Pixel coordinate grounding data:
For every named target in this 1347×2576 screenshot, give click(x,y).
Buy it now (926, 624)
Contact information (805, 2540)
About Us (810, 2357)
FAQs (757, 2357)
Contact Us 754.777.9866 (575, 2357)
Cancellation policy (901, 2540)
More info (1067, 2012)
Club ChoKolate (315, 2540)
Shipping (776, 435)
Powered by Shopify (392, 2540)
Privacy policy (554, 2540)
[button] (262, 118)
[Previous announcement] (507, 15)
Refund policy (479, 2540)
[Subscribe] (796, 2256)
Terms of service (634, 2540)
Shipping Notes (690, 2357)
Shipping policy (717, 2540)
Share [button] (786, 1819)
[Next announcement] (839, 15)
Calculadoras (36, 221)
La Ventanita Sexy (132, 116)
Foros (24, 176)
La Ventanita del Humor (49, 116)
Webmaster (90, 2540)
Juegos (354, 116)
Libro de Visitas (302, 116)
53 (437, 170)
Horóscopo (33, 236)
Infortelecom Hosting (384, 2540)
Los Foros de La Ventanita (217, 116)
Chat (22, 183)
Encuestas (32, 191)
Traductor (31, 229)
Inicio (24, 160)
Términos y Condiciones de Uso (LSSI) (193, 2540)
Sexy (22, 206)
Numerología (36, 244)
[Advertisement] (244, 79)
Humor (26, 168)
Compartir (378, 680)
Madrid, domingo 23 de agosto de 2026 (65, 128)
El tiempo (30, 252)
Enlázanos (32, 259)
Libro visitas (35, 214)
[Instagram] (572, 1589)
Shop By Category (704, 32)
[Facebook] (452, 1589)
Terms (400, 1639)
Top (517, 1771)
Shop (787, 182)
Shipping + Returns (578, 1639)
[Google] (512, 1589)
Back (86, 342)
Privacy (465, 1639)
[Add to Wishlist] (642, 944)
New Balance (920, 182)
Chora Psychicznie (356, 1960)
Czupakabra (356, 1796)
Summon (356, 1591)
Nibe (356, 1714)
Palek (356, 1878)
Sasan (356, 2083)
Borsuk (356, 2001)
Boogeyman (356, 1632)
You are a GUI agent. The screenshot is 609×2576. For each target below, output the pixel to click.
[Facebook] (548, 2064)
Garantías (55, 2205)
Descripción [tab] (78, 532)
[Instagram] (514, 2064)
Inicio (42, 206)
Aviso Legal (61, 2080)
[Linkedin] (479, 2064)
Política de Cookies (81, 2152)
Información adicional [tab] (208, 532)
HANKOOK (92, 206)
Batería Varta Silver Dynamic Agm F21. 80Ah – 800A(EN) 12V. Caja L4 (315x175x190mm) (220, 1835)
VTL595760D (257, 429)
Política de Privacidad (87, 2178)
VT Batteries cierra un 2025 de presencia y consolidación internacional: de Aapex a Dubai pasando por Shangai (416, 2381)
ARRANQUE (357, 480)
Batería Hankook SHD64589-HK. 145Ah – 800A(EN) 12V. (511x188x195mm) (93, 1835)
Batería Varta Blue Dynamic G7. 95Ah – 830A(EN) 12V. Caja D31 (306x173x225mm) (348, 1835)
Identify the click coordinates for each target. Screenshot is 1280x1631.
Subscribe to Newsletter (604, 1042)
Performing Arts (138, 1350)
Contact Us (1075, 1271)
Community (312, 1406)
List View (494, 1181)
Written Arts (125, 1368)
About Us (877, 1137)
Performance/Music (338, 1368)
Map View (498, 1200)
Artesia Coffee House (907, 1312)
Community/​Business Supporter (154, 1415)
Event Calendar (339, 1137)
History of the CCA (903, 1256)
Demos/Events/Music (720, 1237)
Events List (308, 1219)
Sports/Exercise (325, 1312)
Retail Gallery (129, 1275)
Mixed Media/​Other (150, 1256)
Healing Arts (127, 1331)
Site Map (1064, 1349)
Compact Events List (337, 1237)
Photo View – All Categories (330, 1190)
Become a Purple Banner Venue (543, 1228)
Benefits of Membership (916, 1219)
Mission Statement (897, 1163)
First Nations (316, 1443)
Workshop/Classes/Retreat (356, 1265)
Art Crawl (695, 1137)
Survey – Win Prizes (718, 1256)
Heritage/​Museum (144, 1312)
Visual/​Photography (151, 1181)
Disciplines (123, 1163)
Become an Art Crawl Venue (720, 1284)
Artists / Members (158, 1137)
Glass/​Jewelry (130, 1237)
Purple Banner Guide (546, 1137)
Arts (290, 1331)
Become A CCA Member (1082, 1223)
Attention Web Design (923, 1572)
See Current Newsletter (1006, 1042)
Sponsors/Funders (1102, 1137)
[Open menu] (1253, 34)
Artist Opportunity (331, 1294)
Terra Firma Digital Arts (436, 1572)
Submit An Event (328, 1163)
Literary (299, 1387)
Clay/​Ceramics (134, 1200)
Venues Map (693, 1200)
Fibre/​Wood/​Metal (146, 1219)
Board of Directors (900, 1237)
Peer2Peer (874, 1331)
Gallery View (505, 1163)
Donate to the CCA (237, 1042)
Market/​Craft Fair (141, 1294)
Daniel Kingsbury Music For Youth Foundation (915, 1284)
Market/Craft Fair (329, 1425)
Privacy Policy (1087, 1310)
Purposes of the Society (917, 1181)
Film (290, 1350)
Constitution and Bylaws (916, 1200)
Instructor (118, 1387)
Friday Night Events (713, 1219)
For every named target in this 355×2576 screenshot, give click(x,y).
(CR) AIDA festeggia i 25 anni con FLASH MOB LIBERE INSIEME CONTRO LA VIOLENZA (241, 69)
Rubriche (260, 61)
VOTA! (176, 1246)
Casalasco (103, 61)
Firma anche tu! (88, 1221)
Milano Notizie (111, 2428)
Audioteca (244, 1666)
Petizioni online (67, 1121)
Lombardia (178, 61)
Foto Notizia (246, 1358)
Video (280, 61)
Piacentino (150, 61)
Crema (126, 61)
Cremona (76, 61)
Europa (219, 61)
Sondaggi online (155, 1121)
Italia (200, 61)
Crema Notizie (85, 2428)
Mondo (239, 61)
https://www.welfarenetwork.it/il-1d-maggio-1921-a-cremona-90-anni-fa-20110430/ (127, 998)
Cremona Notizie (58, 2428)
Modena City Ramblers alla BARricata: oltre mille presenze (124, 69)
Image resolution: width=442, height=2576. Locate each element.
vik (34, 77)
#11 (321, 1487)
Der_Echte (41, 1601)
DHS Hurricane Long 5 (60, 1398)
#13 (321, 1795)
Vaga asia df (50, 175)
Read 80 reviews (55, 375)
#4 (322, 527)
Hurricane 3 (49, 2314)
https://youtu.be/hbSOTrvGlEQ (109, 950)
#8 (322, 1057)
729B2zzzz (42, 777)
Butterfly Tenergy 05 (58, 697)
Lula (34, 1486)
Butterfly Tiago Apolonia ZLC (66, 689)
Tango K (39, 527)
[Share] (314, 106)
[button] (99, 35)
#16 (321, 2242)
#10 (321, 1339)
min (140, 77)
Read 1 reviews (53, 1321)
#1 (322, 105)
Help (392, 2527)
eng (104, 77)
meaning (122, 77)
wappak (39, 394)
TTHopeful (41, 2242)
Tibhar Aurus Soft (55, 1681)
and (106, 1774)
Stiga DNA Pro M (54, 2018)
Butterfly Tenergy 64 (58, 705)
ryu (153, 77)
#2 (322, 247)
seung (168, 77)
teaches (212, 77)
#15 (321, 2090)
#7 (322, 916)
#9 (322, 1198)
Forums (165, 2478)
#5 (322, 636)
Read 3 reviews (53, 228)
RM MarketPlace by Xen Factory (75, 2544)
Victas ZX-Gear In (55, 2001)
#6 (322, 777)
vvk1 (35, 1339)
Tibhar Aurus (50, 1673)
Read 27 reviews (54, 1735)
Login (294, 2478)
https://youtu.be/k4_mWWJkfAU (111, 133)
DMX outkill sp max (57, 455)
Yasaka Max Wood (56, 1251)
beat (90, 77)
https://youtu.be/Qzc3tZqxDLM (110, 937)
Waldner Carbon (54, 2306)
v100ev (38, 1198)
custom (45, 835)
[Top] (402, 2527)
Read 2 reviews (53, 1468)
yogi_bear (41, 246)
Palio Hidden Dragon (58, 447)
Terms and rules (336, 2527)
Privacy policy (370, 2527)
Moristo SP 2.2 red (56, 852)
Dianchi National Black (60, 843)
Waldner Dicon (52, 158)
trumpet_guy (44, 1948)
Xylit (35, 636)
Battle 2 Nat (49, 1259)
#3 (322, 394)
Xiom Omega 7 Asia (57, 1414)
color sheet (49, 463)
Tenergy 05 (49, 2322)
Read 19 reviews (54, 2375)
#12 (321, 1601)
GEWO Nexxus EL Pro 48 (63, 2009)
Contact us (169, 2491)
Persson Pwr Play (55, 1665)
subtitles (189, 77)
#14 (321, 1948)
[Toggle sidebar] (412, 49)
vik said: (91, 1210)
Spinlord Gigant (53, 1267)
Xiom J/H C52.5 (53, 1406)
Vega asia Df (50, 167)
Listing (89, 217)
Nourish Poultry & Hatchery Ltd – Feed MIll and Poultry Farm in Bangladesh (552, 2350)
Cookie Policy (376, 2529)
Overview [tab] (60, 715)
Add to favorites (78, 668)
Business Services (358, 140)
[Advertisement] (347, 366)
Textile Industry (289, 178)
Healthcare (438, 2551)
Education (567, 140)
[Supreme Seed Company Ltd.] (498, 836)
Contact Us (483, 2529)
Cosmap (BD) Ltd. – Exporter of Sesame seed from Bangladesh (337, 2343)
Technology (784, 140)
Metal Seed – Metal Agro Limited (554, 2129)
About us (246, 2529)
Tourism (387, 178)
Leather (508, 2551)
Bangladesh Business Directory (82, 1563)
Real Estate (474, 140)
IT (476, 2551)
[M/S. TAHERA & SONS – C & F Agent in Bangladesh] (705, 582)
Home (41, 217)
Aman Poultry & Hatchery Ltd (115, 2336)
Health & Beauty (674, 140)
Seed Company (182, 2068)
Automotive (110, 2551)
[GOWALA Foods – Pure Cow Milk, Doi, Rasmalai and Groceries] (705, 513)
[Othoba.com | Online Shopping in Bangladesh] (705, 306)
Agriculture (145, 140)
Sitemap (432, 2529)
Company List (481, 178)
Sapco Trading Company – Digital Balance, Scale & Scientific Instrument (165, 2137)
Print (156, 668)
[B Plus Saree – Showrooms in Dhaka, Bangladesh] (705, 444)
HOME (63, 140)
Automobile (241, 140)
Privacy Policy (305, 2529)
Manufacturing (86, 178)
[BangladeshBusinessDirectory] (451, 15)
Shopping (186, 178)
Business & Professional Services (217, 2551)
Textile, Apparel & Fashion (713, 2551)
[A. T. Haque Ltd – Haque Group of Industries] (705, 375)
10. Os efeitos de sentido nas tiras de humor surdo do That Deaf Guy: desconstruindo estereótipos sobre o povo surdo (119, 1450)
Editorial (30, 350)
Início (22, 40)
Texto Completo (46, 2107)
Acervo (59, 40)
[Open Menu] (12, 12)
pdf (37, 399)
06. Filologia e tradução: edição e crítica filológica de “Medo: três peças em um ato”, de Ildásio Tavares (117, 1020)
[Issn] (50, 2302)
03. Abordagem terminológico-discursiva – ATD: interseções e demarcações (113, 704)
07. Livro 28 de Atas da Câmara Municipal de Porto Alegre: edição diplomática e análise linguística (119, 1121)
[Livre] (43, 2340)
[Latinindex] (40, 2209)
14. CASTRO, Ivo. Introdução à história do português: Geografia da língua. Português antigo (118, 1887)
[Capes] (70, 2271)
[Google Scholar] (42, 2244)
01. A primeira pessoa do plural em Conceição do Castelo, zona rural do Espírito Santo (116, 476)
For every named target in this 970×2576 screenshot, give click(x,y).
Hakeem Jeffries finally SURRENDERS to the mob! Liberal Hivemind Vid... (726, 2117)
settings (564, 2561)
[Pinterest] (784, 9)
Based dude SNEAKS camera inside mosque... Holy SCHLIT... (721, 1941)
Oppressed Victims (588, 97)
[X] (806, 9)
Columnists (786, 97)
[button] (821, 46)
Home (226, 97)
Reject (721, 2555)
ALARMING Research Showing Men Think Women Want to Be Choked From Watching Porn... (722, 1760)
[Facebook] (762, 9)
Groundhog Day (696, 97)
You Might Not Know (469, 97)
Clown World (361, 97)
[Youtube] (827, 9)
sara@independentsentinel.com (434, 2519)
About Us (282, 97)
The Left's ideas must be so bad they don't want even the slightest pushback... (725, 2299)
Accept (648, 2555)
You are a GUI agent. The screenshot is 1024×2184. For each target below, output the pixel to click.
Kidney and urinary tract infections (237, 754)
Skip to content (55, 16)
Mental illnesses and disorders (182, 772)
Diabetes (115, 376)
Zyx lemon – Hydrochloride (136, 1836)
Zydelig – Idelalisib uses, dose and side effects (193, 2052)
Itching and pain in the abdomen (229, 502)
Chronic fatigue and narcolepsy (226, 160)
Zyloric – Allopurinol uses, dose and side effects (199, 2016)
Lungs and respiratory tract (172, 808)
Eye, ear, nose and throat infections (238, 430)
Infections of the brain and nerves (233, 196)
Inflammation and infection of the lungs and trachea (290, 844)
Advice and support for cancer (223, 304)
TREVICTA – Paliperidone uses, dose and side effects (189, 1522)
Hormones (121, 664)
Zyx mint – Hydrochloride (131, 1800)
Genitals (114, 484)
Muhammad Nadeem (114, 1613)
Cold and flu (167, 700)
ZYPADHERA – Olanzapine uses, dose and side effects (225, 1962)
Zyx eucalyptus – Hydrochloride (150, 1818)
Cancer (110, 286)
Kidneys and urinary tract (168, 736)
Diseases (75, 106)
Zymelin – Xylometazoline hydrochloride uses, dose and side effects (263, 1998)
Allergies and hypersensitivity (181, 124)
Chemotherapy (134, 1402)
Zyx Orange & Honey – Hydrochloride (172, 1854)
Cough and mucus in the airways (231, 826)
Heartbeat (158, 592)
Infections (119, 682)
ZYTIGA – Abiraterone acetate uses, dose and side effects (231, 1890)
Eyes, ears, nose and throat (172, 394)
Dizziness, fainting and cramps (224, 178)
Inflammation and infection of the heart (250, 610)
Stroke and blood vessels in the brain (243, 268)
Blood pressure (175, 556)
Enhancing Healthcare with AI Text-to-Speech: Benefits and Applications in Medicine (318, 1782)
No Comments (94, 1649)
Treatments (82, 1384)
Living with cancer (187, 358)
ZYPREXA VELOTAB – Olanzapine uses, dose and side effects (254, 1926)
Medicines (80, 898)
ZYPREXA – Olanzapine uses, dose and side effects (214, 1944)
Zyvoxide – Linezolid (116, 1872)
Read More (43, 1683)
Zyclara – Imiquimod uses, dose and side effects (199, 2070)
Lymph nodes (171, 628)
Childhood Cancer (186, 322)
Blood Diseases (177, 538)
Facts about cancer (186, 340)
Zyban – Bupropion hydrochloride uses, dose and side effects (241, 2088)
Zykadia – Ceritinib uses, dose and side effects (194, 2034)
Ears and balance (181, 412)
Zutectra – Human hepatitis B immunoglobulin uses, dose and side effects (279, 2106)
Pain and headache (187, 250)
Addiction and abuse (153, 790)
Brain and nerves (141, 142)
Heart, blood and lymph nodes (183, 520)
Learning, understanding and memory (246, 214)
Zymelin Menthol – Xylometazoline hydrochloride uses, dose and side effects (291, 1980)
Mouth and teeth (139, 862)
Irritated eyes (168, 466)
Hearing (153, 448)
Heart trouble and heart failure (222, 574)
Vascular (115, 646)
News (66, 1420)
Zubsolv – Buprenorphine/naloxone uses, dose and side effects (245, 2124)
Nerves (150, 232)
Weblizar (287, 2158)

■ Try it ■
In your answer, include only the lines above starting at the line that holds "Overview [tab] (60, 715)" and ending at the line that holds "Leather (508, 2551)", copied exactly.

■ Completed task ■
Overview [tab] (60, 715)
Add to favorites (78, 668)
Business Services (358, 140)
[Advertisement] (347, 366)
Textile Industry (289, 178)
Healthcare (438, 2551)
Education (567, 140)
[Supreme Seed Company Ltd.] (498, 836)
Contact Us (483, 2529)
Cosmap (BD) Ltd. – Exporter of Sesame seed from Bangladesh (337, 2343)
Technology (784, 140)
Metal Seed – Metal Agro Limited (554, 2129)
About us (246, 2529)
Tourism (387, 178)
Leather (508, 2551)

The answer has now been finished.